» RECORDS SUPPLIED:

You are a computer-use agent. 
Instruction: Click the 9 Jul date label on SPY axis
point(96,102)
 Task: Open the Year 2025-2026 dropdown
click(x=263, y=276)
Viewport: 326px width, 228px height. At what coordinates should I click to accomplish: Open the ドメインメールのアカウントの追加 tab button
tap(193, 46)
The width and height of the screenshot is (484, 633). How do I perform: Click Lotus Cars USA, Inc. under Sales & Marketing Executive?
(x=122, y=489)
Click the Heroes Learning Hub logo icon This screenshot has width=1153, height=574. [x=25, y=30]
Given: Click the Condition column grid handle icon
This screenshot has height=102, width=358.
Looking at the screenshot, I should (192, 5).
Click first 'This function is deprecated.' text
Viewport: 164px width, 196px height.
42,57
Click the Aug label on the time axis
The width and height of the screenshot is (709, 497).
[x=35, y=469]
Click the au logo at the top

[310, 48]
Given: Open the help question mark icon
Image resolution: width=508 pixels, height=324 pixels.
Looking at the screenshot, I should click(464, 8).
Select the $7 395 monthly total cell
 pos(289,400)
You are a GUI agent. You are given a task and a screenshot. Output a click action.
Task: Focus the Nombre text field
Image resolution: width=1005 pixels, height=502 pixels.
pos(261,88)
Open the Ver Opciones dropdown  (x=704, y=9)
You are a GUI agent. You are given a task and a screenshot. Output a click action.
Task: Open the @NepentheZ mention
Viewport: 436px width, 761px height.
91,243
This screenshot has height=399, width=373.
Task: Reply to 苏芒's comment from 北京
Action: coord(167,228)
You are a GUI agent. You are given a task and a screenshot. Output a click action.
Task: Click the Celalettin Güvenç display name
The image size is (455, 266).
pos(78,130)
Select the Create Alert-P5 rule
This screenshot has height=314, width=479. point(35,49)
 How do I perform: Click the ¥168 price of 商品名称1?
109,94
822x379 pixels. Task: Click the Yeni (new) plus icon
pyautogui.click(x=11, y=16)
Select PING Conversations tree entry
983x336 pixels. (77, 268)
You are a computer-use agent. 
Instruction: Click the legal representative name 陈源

» TASK GOAL: Print the records verbatim, stopping after the "Given: Click the" line.

» RESPONSE BOX:
You are a computer-use agent. 
Instruction: Click the 9 Jul date label on SPY axis
point(96,102)
 Task: Open the Year 2025-2026 dropdown
click(x=263, y=276)
Viewport: 326px width, 228px height. At what coordinates should I click to accomplish: Open the ドメインメールのアカウントの追加 tab button
tap(193, 46)
The width and height of the screenshot is (484, 633). How do I perform: Click Lotus Cars USA, Inc. under Sales & Marketing Executive?
(x=122, y=489)
Click the Heroes Learning Hub logo icon This screenshot has width=1153, height=574. [x=25, y=30]
Given: Click the Condition column grid handle icon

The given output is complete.